Tan lleno está el mundo de nosotros que la RAE nos admite con y sin tilde. En la discoteca de las infecciones imaginarias, bailamos los hipocondriacos y los hipocondríacos. El “hipocóndriaco” -todavía no aceptado por los académicos- es nuestro gran padre. Un dios griego de largos tentáculos que se desenvuelve hoy con más promiscuidad que nunca.

Por fin hemos cumplido nuestro sueño: un virus inunda todos los rincones del planeta. Era una quimera que nos generaba tanto miedo como deseo. La unión de estos dos factores aparentemente contrapuestos condensa la clave del trastorno. El hallazgo y el combate de la enfermedad construyen el motor que mantiene con vida al hipocondriaco.

Los hijos de las enfermedades inexistentes alcanzamos la lucidez cuando renunciamos a la medicación. El hipocondriaco está a salvo de su condición cuando, consciente de su pesadilla, deja de contemplar la farmacia como si fuera un Mercadona.

Cuando bordeaba esa conclusión advertí que el Teatro de la Comedia ofrecía -y todavía ofrece- una obra titulada El enfermo imaginario, de Molière. Corrí hacia el patio de butacas como el salvaje que acude presto al llamado de la tribu. Ahí estábamos todos los hipocondriacos del mundo -los verdaderos proletarios del presente- unidos.

El actor principal y director, Josep María Flotats, avisaba en el programa de mano: “España es el segundo país del mundo que más ansiolíticos consume. Entre 2000 y 2013, se produjo un incremento del 200%”.

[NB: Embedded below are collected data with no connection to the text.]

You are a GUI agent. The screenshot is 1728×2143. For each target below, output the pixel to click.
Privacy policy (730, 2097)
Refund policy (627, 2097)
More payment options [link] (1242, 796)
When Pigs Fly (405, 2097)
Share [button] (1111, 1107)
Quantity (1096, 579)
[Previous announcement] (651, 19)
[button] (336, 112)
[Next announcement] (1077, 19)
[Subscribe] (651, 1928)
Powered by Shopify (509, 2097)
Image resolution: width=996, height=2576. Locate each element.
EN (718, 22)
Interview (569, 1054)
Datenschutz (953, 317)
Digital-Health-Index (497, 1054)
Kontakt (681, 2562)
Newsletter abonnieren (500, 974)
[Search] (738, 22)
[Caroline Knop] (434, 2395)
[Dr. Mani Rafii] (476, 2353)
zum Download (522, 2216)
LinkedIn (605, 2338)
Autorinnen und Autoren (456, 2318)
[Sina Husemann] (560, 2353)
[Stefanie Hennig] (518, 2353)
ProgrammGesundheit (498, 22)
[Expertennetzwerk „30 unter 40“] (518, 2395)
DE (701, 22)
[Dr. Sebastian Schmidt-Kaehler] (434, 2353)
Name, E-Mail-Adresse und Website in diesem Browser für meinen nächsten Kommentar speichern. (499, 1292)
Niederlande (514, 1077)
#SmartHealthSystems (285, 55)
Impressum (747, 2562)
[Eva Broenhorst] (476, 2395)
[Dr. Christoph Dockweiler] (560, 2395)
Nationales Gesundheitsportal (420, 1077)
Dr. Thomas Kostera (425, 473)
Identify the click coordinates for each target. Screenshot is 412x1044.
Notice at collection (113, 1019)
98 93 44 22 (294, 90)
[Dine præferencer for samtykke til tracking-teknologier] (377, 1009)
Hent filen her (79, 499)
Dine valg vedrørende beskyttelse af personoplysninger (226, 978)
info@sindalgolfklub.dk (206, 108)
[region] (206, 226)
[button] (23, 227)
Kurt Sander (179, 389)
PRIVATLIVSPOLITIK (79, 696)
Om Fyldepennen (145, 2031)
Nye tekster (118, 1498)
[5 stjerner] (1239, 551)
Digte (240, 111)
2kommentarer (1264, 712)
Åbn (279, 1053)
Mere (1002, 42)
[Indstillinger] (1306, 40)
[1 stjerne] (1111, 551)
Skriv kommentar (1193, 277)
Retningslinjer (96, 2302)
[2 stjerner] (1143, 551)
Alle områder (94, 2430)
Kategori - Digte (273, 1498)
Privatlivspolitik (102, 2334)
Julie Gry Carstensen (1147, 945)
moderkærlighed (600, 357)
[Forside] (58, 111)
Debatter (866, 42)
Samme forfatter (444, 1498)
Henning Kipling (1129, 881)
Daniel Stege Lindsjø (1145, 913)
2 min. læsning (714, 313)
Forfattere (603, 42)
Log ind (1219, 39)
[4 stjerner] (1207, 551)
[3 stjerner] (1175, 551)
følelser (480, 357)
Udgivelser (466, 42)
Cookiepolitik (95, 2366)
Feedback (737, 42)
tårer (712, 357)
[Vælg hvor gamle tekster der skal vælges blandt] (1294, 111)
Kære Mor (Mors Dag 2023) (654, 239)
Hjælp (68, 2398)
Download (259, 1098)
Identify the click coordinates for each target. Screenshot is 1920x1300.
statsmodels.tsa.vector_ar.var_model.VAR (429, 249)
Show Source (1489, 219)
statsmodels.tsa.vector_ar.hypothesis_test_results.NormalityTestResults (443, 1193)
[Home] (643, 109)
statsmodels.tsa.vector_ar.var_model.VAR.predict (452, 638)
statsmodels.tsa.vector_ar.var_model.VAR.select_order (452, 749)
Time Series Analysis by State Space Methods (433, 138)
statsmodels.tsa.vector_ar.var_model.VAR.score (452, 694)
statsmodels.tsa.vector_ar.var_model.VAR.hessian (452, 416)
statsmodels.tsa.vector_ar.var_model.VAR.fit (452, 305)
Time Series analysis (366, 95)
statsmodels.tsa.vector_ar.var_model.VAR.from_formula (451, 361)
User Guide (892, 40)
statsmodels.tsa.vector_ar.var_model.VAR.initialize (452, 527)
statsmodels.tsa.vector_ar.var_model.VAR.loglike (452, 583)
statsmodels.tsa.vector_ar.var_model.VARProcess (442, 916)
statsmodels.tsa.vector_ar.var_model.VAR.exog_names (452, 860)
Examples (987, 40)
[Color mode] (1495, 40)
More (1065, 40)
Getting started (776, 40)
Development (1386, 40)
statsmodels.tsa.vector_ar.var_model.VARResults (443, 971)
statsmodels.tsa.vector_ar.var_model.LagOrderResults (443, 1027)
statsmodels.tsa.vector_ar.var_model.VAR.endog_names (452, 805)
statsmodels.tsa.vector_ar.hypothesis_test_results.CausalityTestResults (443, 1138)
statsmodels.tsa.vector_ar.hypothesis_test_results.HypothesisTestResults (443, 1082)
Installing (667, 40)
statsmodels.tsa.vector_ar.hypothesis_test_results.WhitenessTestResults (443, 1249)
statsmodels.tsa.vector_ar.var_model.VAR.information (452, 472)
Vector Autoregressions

Flotats, convertido en el viejo Agrán, se enfadaba con quienes le saludaban con el típico “tiene usted mejor cara”. Al verlo, sentí un escalofrío porque, sin llegar a tal extremo, rememoré algunas ocasiones en las que yo también preferí un “métete en la cama, estás muy pálido”.

El hipocondriaco no es idiota. O mejor dicho: no todos los hipocondriacos somos idiotas. La enfermedad, por dolorosa, nos contraría, pero nada más experimentarla suele cruzar nuestra cabeza este pensamiento: “¿Veis? No me creíais, pero estoy enfermo”. 

José Manuel Sánchez Ron, físico con sillón en la RAE y encargado de abrir boca en los espectadores con un texto sobre la obra, me empujó a un baño de realidad terriblemente helador. ¡Qué hábil era Molière! El libreto, como explica este escritor, combina dos relatos: el del viejo hipocondriaco y la historia de amor de su hija. Si no pierdes detalle de los dolores del viejo y arrinconas las vicisitudes de la bella Angélica en un tenebroso lugar del subconsciente, eres un… Sí. Un puñetero hipocondriaco.

Han pasado casi cuatrocientos años de la muerte de Molière. El autor del Tartufo falleció el 17 de febrero de 1673, el mismo día que representaba, ¡sorpresa!, El enfermo imaginario. En plena escena, sufrió una convulsión. Le llevaron a casa y culminó su viaje al más allá. Algunos admiradores sostienen hoy que fue liquidado. Nada hay peor para un hipocondriaco que la ridiculización de sus ansiadas enfermedades. Sí, fuimos nosotros.